Мы расстелили в парке попону, заботливо прихваченную Вероникой, и стали ждать своей "ракеты". Вероника радостно шлепнулась на подстилку, обнажая под юбчонкой здоровые и аппетитные ляжки. Андрюха пристроился рядом, доставая из сумки водку, пиво, пластиковую посуду. Девушка разворачивала помидоры с огурцами.

– Вы это, как ее, не разгоняйтесь особо, нам еще ехать, – как-то осторожно и нервно налил себе водки я.

– Фигня, фигня, – разливал уже по второй Андрей. – Вот, на-апример, футбо-ольный матч, длится девя-яносто минут, там за это время столько всего происходит! А здесь, за сто два-адцать минут, ну, два часа, мы что, не можем разда-авить, в процессе легкого о-ожидания, несча-астную бутылку водки?!

В подтверждение своих благородных намерений он помахал здоровенным сачком, который зачем-то приволок с собой. Подобные предметы обихода я наблюдал вчера по "Евроспорту", где куча здоровенных уродов в полной амуниции гоняла туда-сюда по псевдохоккейной площадке, стремясь такими же сачками закинуть мячик в ворота. Меня тогда поразила даже не тупость самой игры, ученое название которой я так и не запомнил, а то, что на трибунах присутствует толпа зрителей. И они чему-то радуются.

– Андрюх, а это-то зачем?!

– Дурак ты, Коль, это же подса-адок! – поразился он моей непонятливости. – Чтобы крупна-ая не ушла!

Я понимающе кивнул, дескать, раз так, совсем другое дело.
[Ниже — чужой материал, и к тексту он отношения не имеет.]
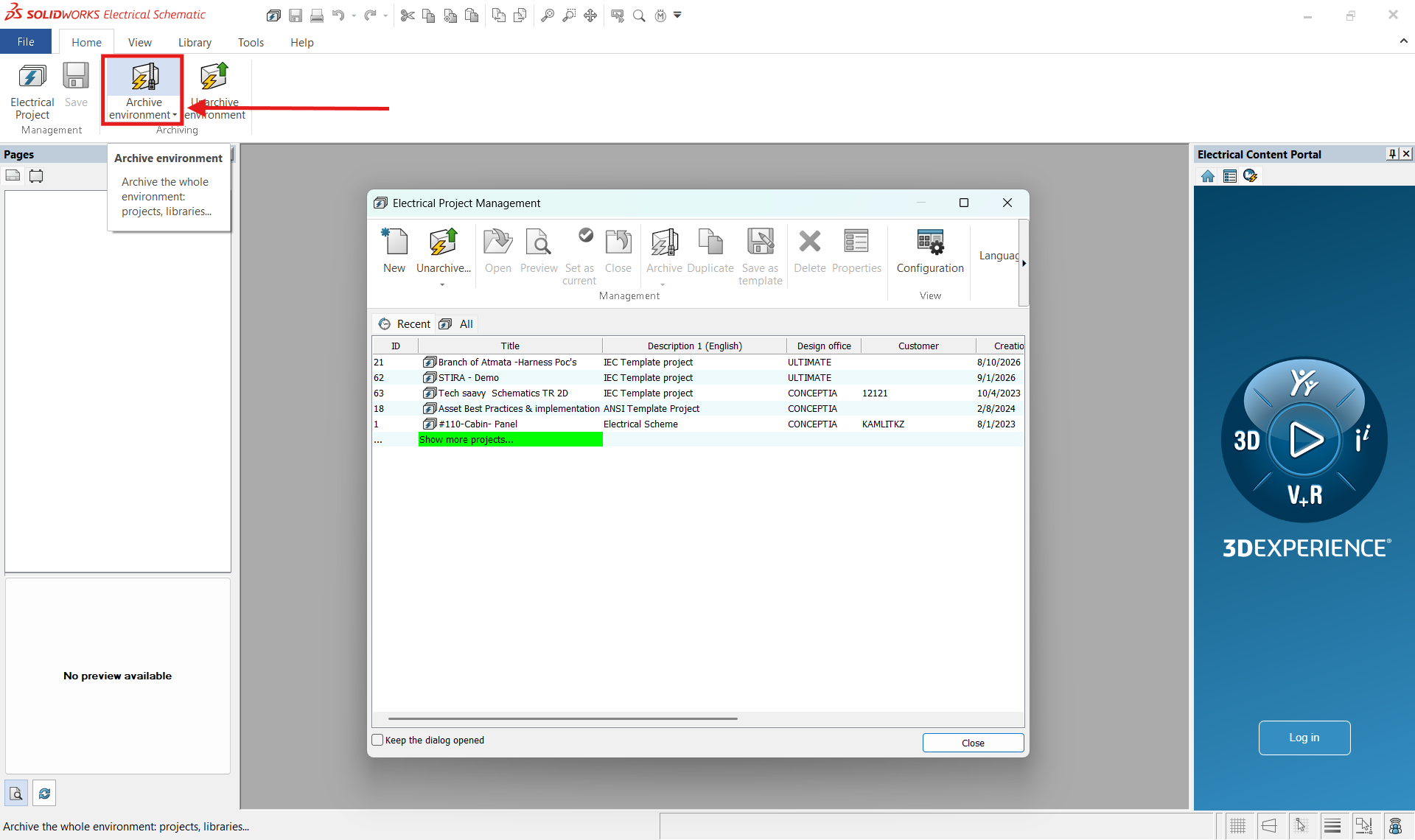The height and width of the screenshot is (840, 1415).
Task: Toggle the grid display in status bar
Action: tap(1238, 826)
Тем более он же потомок автора той классической книжки о рыбалке, а не я. Может, у него генетическая память на рыбную ловлю проснулась!

Я полулежал, воткнувшись спиной в какой-то зеленый саксаул, листал доктора Спока. Годунов, жадно вылизывая водяру из стакана, воодушевленно рассказывал Веронике о своих морских странствиях. В частности, как он, будучи на братской Кубе, покупал проституток за упаковку колготок. Это выглядело примерно так.

– Лю-юбе-е-езнейшая, значит, э-э, так, ну-у, вот и говорю, схо-одим мы с трапа. На причал. А та-ам! Их ви-иди-имо-не-ви-и-ди-имо. И все за пару колго-оток! Здо-орово, правда?

Вероника понимающе кивала. И отпивала понемножку пиво. Что она думала о судьбе своих заокеанских коллег с Острова свободы, мне страшно даже представить! Со стороны это напоминало рассказ старого, потрепанного жизнью бобра о нелегкой бобровой жизни еще не оперившемуся бобренку!